A young owl doesn’t fall out of the tree while it snoozes, because its back toe, the hallux, holds onto the branch. The hallux will not open or let go until the bird bends its leg. Still, before they can fly, most owlets explore and often end up on the ground, sometimes dropping right into the middle of our lives.

 I’m Mary McCann for Bird Note.

NEW FLIGHT CAGE

  

Stan Misevich
Interior of Flight Cage

We have a new flight cage on the property of Tempie Stahlin, a long time volunteer at the Bird Center.

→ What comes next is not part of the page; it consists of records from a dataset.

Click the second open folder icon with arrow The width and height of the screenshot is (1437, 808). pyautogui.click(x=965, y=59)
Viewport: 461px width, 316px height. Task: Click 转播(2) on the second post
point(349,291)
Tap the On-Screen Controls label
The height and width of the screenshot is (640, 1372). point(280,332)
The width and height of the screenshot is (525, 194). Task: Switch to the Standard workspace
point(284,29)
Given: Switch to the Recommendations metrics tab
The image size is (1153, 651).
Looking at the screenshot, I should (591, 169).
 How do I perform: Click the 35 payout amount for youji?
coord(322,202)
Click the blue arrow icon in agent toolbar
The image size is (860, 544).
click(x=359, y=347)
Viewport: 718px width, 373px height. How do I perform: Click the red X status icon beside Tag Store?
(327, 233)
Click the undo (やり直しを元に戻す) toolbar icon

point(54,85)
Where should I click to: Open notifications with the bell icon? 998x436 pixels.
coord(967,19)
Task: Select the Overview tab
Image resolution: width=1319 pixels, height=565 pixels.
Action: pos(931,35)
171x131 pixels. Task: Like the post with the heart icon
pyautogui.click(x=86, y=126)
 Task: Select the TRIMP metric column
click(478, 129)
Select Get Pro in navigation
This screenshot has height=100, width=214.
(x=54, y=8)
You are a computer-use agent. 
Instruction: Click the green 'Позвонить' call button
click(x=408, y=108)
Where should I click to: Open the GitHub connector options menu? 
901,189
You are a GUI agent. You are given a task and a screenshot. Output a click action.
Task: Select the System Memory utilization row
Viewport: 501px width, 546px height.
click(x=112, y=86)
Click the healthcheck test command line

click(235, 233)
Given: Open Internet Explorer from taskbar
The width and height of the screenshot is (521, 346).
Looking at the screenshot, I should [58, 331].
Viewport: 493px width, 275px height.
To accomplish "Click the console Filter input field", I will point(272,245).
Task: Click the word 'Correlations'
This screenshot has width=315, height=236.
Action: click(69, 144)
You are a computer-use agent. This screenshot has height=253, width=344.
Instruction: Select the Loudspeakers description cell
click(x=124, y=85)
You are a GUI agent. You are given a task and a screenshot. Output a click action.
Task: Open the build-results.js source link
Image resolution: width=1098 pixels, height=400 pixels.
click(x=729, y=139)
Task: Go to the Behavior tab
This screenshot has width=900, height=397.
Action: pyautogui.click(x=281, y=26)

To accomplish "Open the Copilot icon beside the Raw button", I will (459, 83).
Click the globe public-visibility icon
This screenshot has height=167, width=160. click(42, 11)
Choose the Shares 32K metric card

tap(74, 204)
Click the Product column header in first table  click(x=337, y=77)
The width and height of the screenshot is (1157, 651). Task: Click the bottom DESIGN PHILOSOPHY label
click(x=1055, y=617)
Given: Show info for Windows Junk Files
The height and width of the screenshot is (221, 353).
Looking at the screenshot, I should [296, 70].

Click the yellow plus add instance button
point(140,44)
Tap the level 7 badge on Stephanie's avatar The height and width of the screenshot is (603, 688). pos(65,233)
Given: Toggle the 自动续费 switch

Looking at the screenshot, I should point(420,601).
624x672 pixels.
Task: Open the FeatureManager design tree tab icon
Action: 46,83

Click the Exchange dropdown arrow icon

This brings our total of 4 cages that are used for birds who need a little practice  flying before being  released back into the wild.  Tempie’s previous cage was crushed by a falling oak tree and needed to be replaced.
The new cage was built by Eagle Scout Stanley Misevich, his dad and a crew of friends over several weekends so that Stanley could earn his Eagle Scout badge.  Stanley created the plans for the cage, had them approved by the Boy Scout Board, and raised all the money to pay for it.  Stanley juggled this project while in his final year of high school, working part time at a bowling alley, and practicing for a major role in the Dexter Drama Club’s production of The Lion King.
THANK YOU STANLEY and the crew
FOR BUILDING THIS BEAUTIFUL FLIGHT CAGE!
 
 
 
Matthaei Botanical Gardens Trail
Grand Opening Celebration
 
Saturday, October 14, 2017 – 9:30am to 12:00pm
Matthaei Botanical Gardens, 1800 N. Dixboro Rd., Ann Arbor, MI 48105
On Saturday, October 14, the newly constructed Matthaei Botanical Gardens Trail will officially be open to the public! The 2-mile paved trail connects the University of Michigan Botanical Gardens with Parker Mill Park and the Washtenaw County Border-to-Border trail system.
The celebration will include a mobile bike repair stand, face-painting, coffee trucks, membership incentives, children’s activities in the Gaffield Children’s Garden, garden tours, and an official ribbon cutting. Please join us from 9:30am to noon to celebrate the grand opening of the trail near the Campus Farm off the gardens’ south entrance.